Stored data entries
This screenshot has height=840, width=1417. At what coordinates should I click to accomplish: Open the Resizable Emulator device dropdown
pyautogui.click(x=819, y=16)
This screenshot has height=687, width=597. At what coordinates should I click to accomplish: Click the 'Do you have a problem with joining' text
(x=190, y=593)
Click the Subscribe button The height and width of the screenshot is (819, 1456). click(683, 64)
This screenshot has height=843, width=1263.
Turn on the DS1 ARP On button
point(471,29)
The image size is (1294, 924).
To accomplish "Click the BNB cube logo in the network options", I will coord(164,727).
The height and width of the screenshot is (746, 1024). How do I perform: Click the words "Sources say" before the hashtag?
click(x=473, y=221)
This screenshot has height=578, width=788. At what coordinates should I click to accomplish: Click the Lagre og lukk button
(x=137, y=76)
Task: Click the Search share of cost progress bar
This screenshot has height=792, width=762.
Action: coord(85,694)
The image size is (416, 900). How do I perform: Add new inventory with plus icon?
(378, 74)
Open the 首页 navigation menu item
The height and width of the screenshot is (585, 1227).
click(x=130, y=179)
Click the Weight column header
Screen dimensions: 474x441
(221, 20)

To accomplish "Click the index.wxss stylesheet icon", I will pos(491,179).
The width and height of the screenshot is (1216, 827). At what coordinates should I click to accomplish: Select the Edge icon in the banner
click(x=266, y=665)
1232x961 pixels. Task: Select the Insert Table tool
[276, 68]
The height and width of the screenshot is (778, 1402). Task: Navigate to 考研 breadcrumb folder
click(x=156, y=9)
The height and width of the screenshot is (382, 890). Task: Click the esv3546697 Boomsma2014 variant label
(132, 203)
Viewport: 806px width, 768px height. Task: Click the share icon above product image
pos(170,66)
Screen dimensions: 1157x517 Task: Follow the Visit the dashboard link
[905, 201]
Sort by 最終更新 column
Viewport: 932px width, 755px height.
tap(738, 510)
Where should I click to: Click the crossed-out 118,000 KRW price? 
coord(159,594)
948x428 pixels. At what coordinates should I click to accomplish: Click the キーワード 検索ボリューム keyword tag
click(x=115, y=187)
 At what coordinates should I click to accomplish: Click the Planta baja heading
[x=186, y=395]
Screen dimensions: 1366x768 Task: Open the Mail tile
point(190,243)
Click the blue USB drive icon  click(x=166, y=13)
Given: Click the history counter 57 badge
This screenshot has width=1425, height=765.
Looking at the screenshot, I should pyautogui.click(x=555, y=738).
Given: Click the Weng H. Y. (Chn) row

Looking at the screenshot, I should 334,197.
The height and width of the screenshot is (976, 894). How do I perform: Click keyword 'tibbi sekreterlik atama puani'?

## EXERCISE
Could the entries above be output once more, exactly as they are?

## SOLUTION TO THE PROBLEM
This screenshot has height=840, width=1417. At what coordinates should I click to accomplish: Open the Resizable Emulator device dropdown
pyautogui.click(x=819, y=16)
This screenshot has height=687, width=597. At what coordinates should I click to accomplish: Click the 'Do you have a problem with joining' text
(x=190, y=593)
Click the Subscribe button The height and width of the screenshot is (819, 1456). click(683, 64)
This screenshot has height=843, width=1263.
Turn on the DS1 ARP On button
point(471,29)
The image size is (1294, 924).
To accomplish "Click the BNB cube logo in the network options", I will coord(164,727).
The height and width of the screenshot is (746, 1024). How do I perform: Click the words "Sources say" before the hashtag?
click(x=473, y=221)
This screenshot has height=578, width=788. At what coordinates should I click to accomplish: Click the Lagre og lukk button
(x=137, y=76)
Task: Click the Search share of cost progress bar
This screenshot has height=792, width=762.
Action: coord(85,694)
The image size is (416, 900). How do I perform: Add new inventory with plus icon?
(378, 74)
Open the 首页 navigation menu item
The height and width of the screenshot is (585, 1227).
click(x=130, y=179)
Click the Weight column header
Screen dimensions: 474x441
(221, 20)

To accomplish "Click the index.wxss stylesheet icon", I will pos(491,179).
The width and height of the screenshot is (1216, 827). At what coordinates should I click to accomplish: Select the Edge icon in the banner
click(x=266, y=665)
1232x961 pixels. Task: Select the Insert Table tool
[276, 68]
The height and width of the screenshot is (778, 1402). Task: Navigate to 考研 breadcrumb folder
click(x=156, y=9)
The height and width of the screenshot is (382, 890). Task: Click the esv3546697 Boomsma2014 variant label
(132, 203)
Viewport: 806px width, 768px height. Task: Click the share icon above product image
pos(170,66)
Screen dimensions: 1157x517 Task: Follow the Visit the dashboard link
[905, 201]
Sort by 最終更新 column
Viewport: 932px width, 755px height.
tap(738, 510)
Where should I click to: Click the crossed-out 118,000 KRW price? 
coord(159,594)
948x428 pixels. At what coordinates should I click to accomplish: Click the キーワード 検索ボリューム keyword tag
click(x=115, y=187)
 At what coordinates should I click to accomplish: Click the Planta baja heading
[x=186, y=395]
Screen dimensions: 1366x768 Task: Open the Mail tile
point(190,243)
Click the blue USB drive icon  click(x=166, y=13)
Given: Click the history counter 57 badge
This screenshot has width=1425, height=765.
Looking at the screenshot, I should pyautogui.click(x=555, y=738).
Given: Click the Weng H. Y. (Chn) row

Looking at the screenshot, I should 334,197.
The height and width of the screenshot is (976, 894). How do I perform: Click keyword 'tibbi sekreterlik atama puani'?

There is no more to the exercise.